The powder subject to EBM processing is typically preheated. This allows for aggregation of the powder through a light sintering process. Preheating is intended to reduce thermal gradients during melting which allows for a faster melt cycle with fewer induced thermal stresses. However, preheating has some impact on downstream processes that may be undesirable. Metallurgical bonds are formed in the powder during preheating which may cause the powder to undergo uneven phase changes during the melting cycle.
High vacuum is maintained in the build chamber for several reasons. As electrons are lightweight charged particles, collisions with gasses will result in electron beam diffusion. As molten metal pools are being formed, splatter may occur. Maintaining the build chamber in a vacuum prevents ignition of reactive materials which may be part of the workpiece. Additionally, outgassing of chemically contaminated parts is promoted in a high vacuum state. This results in a more homogenous material with fewer contaminates after cooling.

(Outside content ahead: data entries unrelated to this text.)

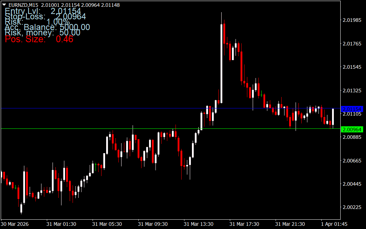Click the blue 2.01154 price tag
Image resolution: width=366 pixels, height=229 pixels.
tap(352, 109)
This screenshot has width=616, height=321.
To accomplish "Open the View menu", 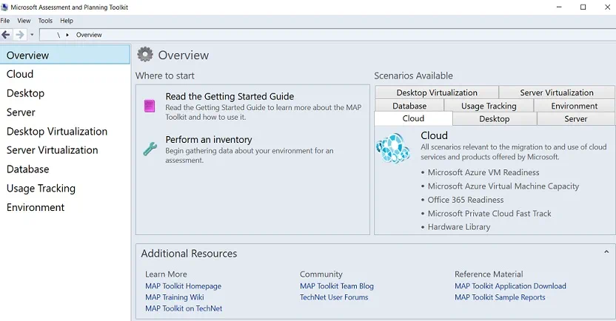I will [x=24, y=21].
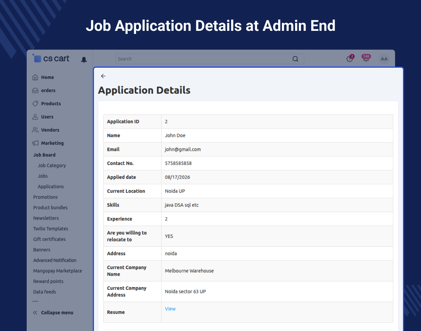Image resolution: width=421 pixels, height=331 pixels.
Task: Open notifications bell showing 146
Action: (366, 58)
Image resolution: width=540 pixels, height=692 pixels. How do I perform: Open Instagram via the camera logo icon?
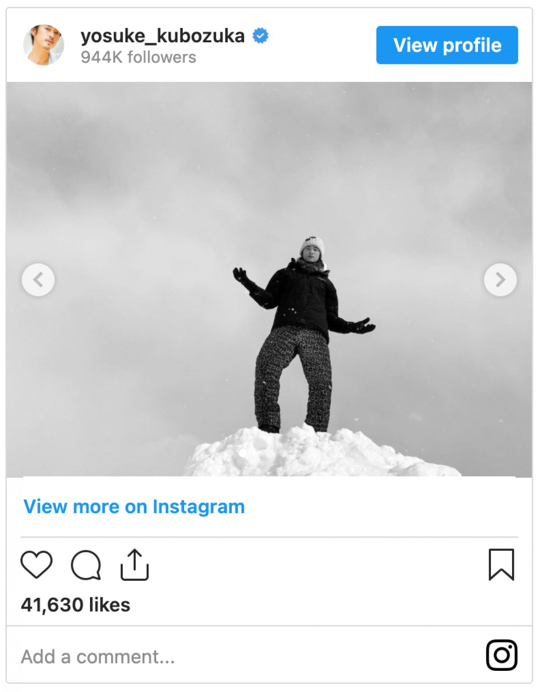[502, 655]
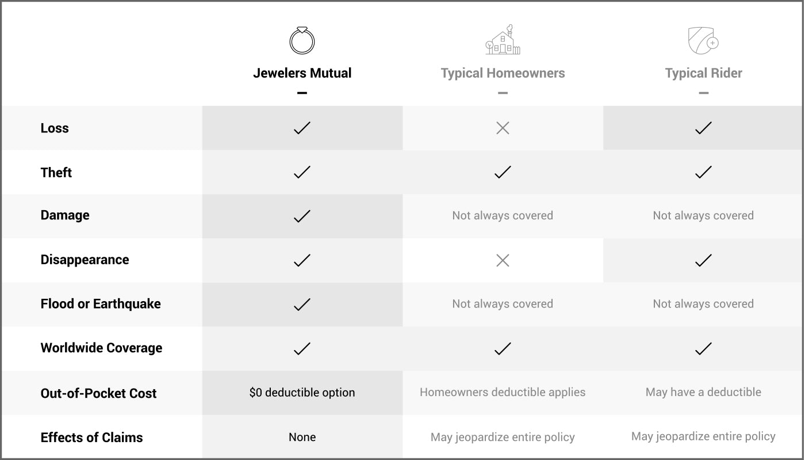The image size is (805, 460).
Task: Click the ring icon above Jewelers Mutual
Action: [302, 41]
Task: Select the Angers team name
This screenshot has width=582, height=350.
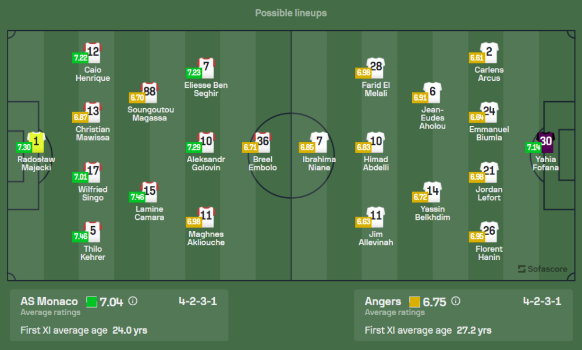Action: pos(382,301)
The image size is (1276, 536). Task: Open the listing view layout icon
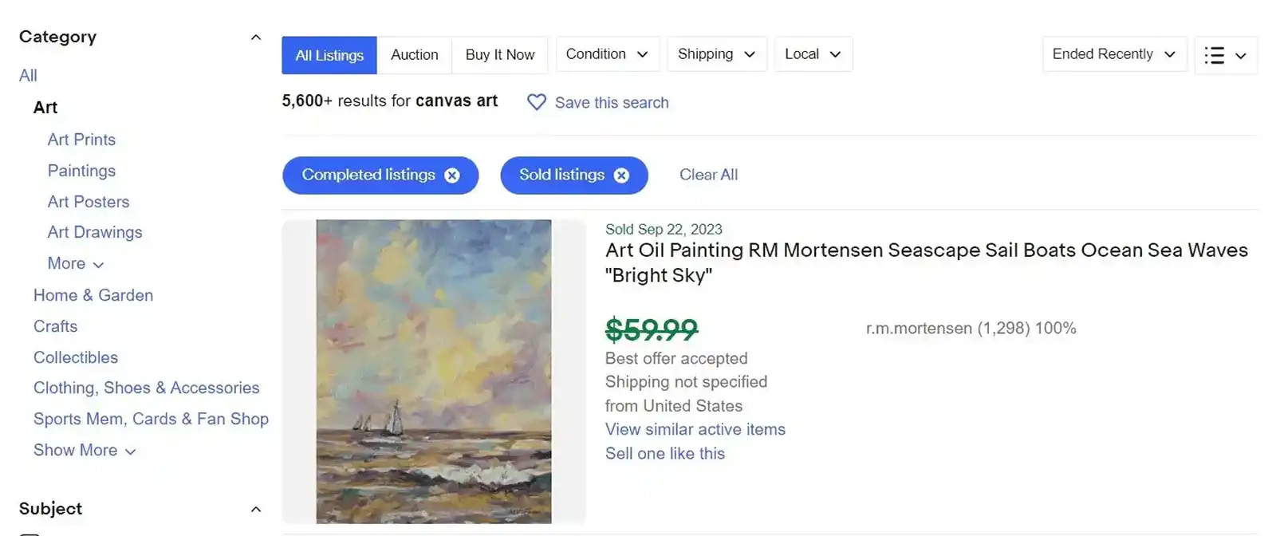tap(1215, 55)
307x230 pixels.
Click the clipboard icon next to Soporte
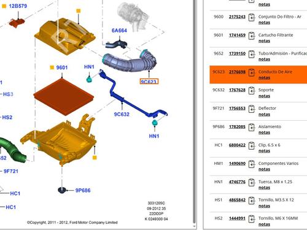tap(252, 91)
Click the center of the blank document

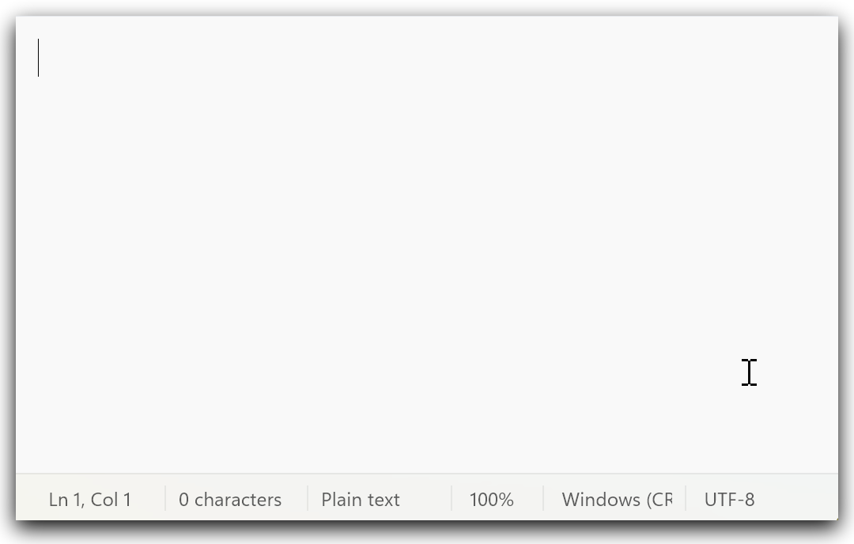[427, 245]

Electron beam melting has shown particular promise in the production of nickel-based super-alloy precision aerospace components. These components are items such as jet engine compressor blading, engine nozzles, and space vehicle applications. This class of component requires low density, high strength components with excellent corrosion resistance in high temperature conditions. Titanium aluminides have been demonstrated to be ideal candidates for these components. Electron beam melting has proven to meet required specifications for microcrystalline structure formation while still being capable of producing highly complex parts.
Electron beam melting technology has been adapted to create high strength permanent rare earth magnets. Nd2Fe14B magnets have been found to be particularly well suited to production using additive manufacturing. To create these magnetics, the desired alloy is mixed and provided to the electron beam system as a powder. Because of the layer-by-layer production method, each layer beyond the first will naturally align magnetic domains during the liquid phase of the material. Current research in this area is on producing rare earth magnet powders of a higher magnetic flux density.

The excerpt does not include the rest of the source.